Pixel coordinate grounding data
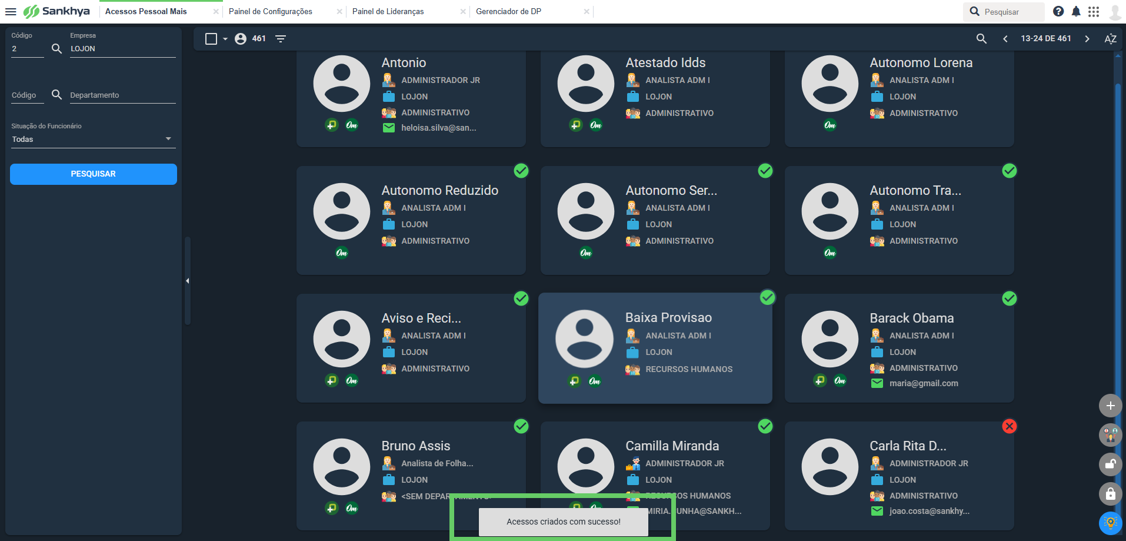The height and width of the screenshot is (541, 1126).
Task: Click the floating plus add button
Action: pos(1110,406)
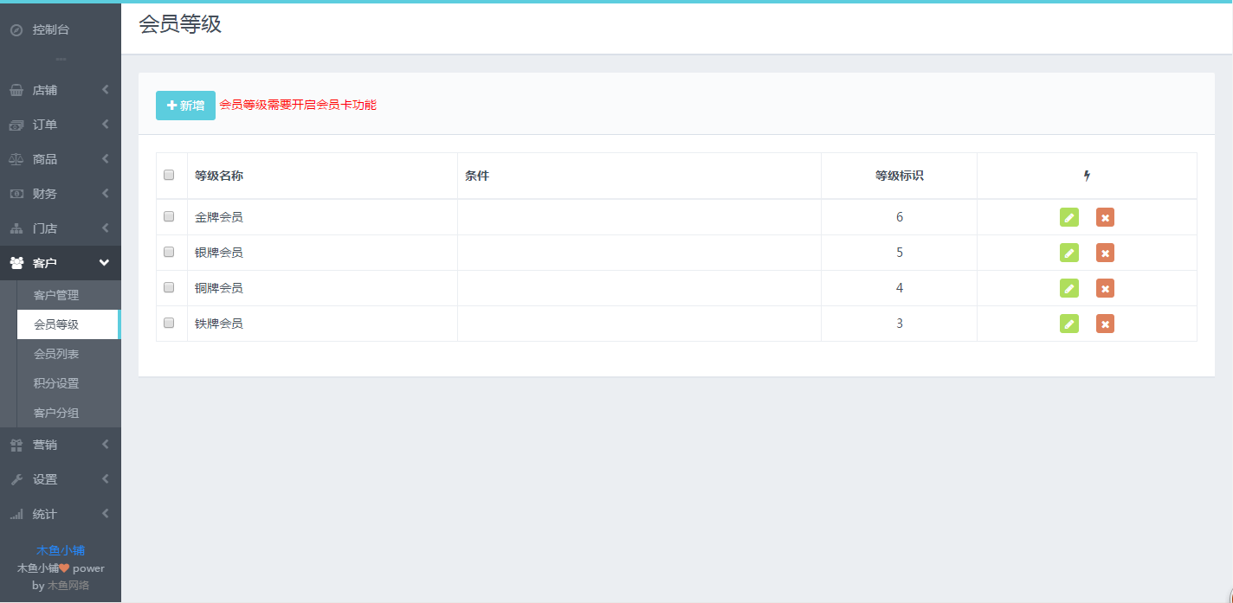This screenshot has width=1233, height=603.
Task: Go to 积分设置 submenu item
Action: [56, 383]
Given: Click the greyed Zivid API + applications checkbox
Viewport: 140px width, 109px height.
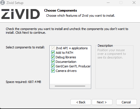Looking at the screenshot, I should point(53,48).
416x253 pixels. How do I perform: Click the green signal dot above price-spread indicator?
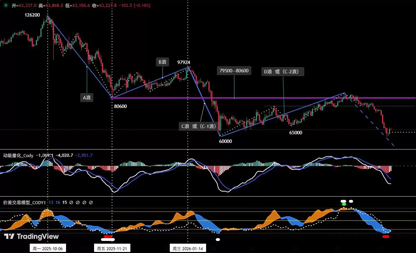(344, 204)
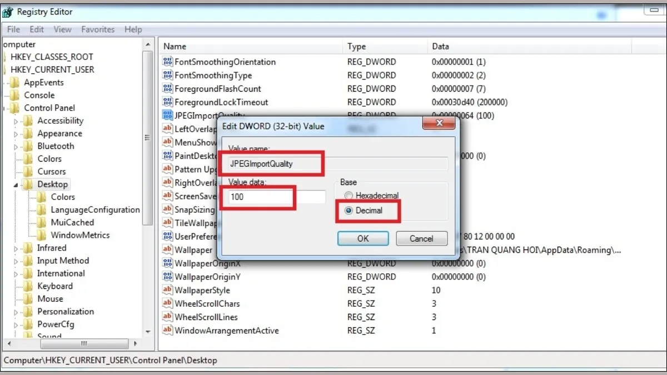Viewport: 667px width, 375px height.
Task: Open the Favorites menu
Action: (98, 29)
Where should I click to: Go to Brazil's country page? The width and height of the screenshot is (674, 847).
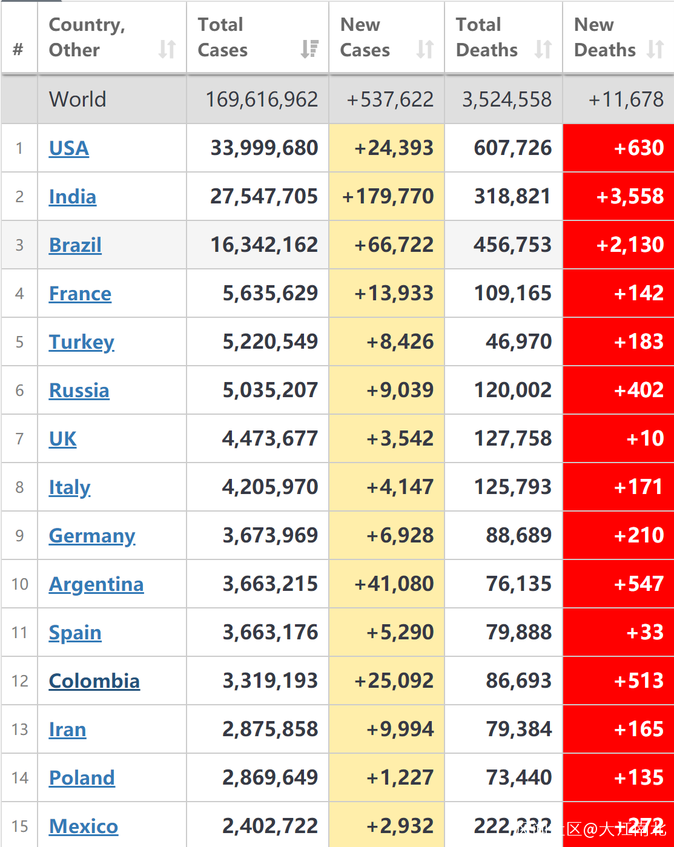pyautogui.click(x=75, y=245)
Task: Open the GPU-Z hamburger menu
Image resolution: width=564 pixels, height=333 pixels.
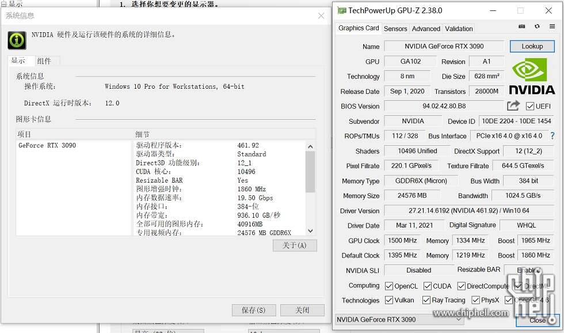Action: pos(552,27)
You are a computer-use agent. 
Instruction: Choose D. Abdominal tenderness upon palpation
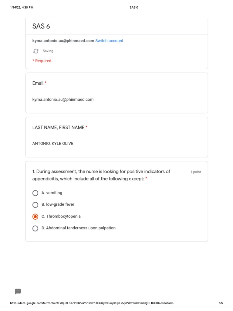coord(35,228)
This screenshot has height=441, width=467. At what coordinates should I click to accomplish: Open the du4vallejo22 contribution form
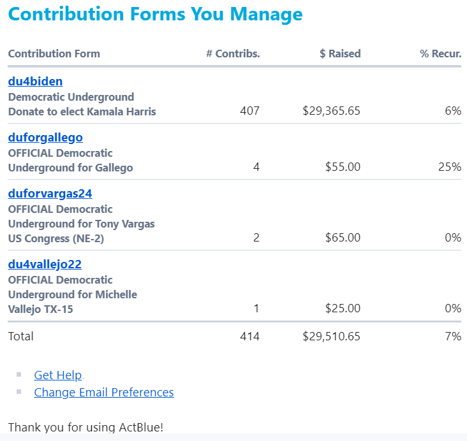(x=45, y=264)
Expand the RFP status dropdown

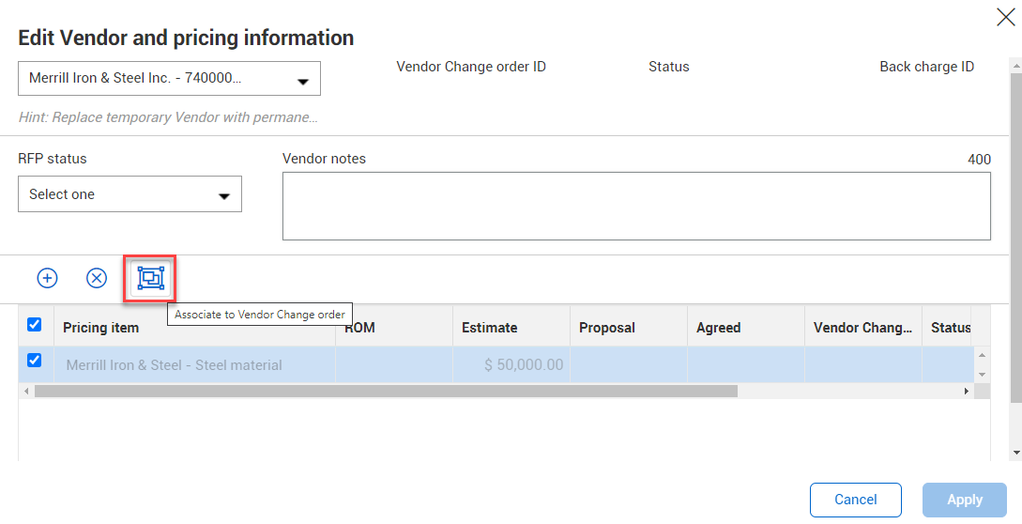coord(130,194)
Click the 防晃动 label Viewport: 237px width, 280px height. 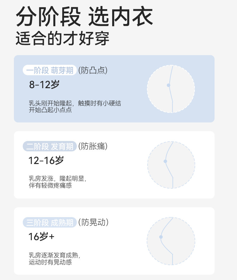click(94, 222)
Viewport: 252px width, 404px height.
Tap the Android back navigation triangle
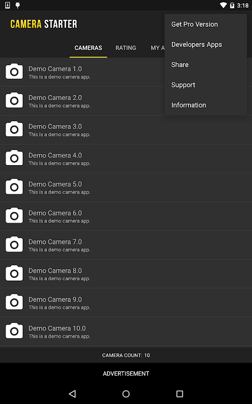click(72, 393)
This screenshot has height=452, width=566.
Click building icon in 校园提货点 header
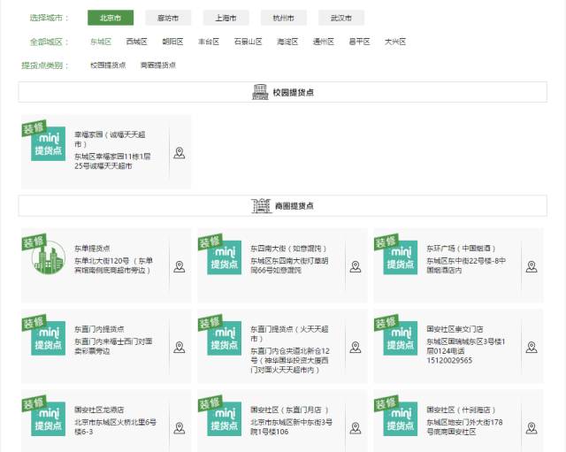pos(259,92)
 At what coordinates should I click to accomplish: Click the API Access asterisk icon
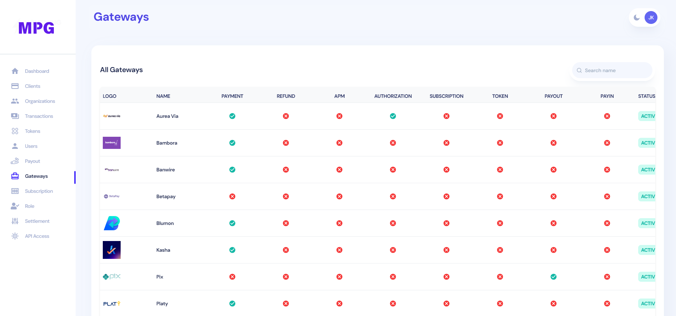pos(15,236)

What you are asked to do — Your answer must be the exact lines from the one containing "Tap the Android back navigation triangle" through the last line of the records above, with both included and no pictures.

Solution for this problem —
Tap the Android back navigation triangle
click(72, 393)
This screenshot has height=452, width=566.
Click building icon in 校园提货点 header
pos(259,92)
 At what coordinates should I click to accomplish: Click the API Access asterisk icon
pos(15,236)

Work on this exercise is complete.